Les entreprises doivent rétablir ce lien de confiance en assurant une transparence quant à l'utilisation de l'IA. Ce n'est plus une simple option, mais constitue désormais une exigence essentielle pour préserver la relation avec la clientèle.
Des différences notables entre pays européens
L'étude réalisée par Ipsos BVA met en lumière des différences significatives entre les pays européens. Les Français et les Espagnols manifestent une sensibilité émotionnelle plus prononcée dans leurs interactions avec les services clients, tandis que les Allemands et les Italiens accordent une importance supérieure à l'expertise technique. Les Espagnols attachent une importance significative à l'opinion de leurs proches lors de la sélection d'une marque.

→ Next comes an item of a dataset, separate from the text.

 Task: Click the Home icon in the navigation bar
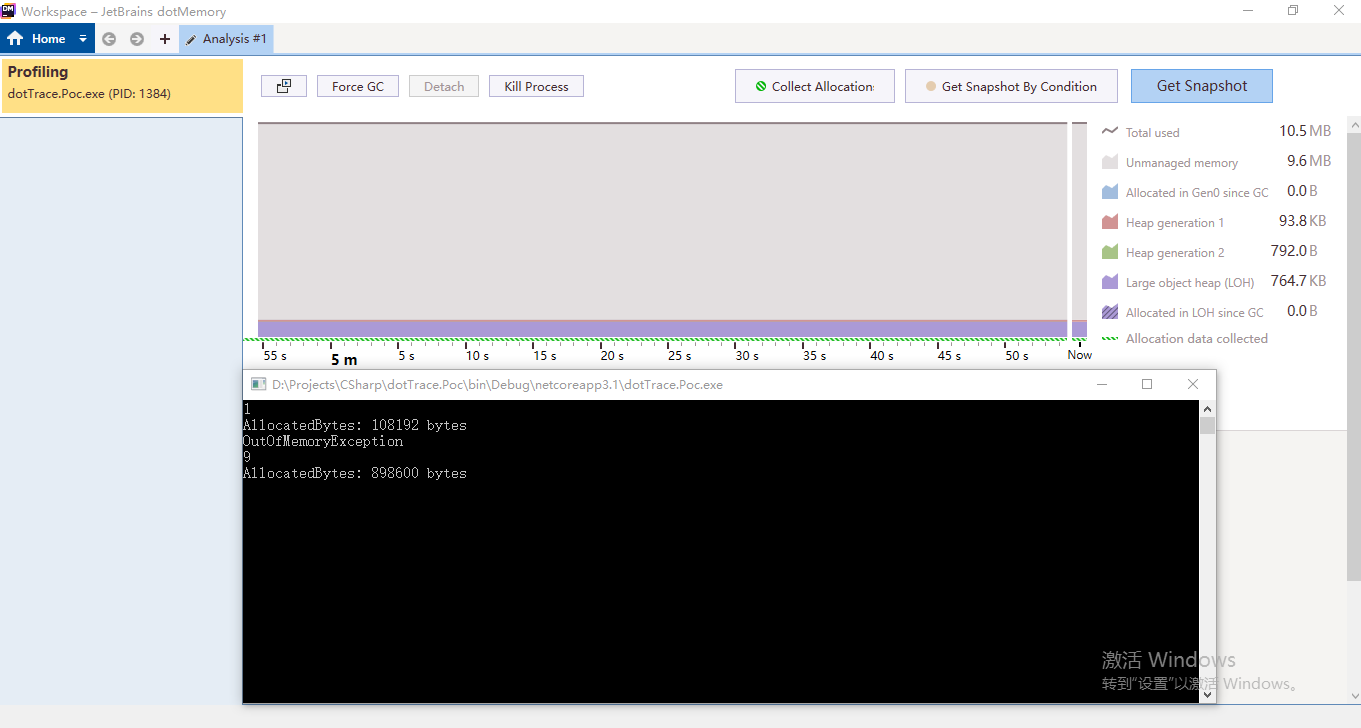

Ces variations culturelles contraignent les entreprises internationales à ajuster leur stratégie en fonction des marchés. Ce qui s'avère efficace en Allemagne ne sera pas nécessairement pertinent en France. L'approche émotionnelle favorisée dans certains pays se distingue de la rigueur technique valorisée dans d'autres.
Il est donc impératif pour les marques multinationales de concevoir des stratégies différenciées. Une approche unique risquerait de décevoir certains marchés au profit d'autres.
Le décalage entre entreprises et consommateurs
Un grand nombre d'entreprises semblent négliger la méfiance des consommateurs à l'égard de l'IA. Selon une enquête réalisée par Cap Gemini, 67 % des professionnels du service client estiment que l'IA générative a la capacité d'améliorer leur service client par le biais d'un soutien automatisé et personnalisé.
De nombreux secteurs, des banques aux compagnies aériennes, se servent de plus en plus des agents conversationnels numériques (chatbots) en contact direct avec les clients pour effectuer des tâches de dépannage. Selon une étude réalisée par Vivek Astvansh, professeur à l'Université McGill, le marché mondial de ces outils a connu une augmentation significative, passant de 370 millions à 2,2 milliards de dollars entre 2017 et 2024.
Ce décalage entre l'enthousiasme manifeste des entreprises à l'égard de l'IA et la réticence observée chez les consommateurs soulève des interrogations. Avant d'investir des sommes considérables dans l'IA, les marques devraient veiller à satisfaire les attentes authentiques de leur clientèle. L'innovation technologique ne saurait se réaliser au détriment de la satisfaction de la clientèle.